Let k be a number field containing the group of \(p^ e\)-th roots of unity (where p is a fixed prime and \(e\geq 1)\). Let \(\tilde k\) denote the composite of all \({\mathbb{Z}}_ p\)-extensions of k; then the maximal subextension \(\tilde N\) of \(\tilde k\) of exponent \(p^ e\) is of the form \(k(^{p^ e}\sqrt{\tilde R})\). Let S be the set of primes of k lying above p, and I the group of ideals of k of which a p-power is generated by an element \(\equiv 1\) mod\(\prod_{{\mathfrak p}\in S}{\mathfrak p}.\)

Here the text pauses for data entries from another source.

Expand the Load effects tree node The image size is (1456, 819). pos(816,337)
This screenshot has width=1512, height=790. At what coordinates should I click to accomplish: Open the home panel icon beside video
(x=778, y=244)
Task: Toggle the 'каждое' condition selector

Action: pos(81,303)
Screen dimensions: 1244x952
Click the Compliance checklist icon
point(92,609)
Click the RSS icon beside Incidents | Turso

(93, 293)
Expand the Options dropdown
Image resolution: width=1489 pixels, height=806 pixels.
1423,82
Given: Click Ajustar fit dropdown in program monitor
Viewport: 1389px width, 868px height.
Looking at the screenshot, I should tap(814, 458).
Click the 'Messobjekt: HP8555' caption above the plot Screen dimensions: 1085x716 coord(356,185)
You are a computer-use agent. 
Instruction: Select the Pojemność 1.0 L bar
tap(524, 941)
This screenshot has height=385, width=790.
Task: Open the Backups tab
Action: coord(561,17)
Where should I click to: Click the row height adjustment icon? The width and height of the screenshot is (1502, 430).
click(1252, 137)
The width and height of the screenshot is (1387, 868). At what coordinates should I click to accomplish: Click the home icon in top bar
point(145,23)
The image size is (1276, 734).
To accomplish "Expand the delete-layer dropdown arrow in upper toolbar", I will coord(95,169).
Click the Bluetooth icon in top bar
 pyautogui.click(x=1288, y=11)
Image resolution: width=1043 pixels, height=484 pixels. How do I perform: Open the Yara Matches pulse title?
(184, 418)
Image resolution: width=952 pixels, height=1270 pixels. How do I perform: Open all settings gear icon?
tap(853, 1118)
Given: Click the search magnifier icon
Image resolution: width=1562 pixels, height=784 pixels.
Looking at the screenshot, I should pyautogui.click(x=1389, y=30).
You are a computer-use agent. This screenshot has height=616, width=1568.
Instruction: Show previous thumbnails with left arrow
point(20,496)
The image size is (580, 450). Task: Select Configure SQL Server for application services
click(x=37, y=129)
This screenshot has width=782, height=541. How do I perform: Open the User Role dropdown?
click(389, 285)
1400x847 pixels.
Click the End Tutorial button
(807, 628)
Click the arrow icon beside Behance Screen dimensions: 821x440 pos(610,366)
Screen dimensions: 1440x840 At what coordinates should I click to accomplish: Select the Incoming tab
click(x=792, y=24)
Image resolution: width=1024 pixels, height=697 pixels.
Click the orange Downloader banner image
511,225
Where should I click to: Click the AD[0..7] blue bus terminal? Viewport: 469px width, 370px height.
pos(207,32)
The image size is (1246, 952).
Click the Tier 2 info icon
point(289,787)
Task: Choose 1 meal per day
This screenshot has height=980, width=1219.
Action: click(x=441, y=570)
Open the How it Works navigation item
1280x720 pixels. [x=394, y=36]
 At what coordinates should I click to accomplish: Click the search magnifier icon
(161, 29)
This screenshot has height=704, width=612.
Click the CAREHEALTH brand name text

In a preceding paper [J. Reine Angew. Math. 343, 64-80 (1983; Zbl 0501.12015)], the author defined a p-adic logarithm function Log: \(I\to (\prod_{{\mathfrak p}\in S}k_{{\mathfrak p}})/\Lambda\), where \(\Lambda\) is a \({\mathbb{Q}}_ p\)-algebra generated by the image of units \(\equiv 1\) mod\(\prod_{{\mathfrak p}\in S}{\mathfrak p} \); and, for a p-ramified finite p- abelian extension M of k, gave an expression of the Artin group of \(M\cap \tilde k\) using Log.
In the present paper, using this result, the author gives an algorithm to calculate a set of generators of \(\tilde R\) from the p-class group and units of k which consists of the determination of the Artin group \(\tilde A\) of \(\tilde N\) by calculating Log, and the computation of \(\tilde R\) from \(\tilde A\) using the p-power residue symbol through Kummer theory. Especially, in the case that \(p^ e=2\) and k is imaginary quadratic, he computes explicitly several steps of this, and obtains an effective and systematic method to calculate \(\tilde R\) from a set of generators of the 2-class group of k. Several examples are also given.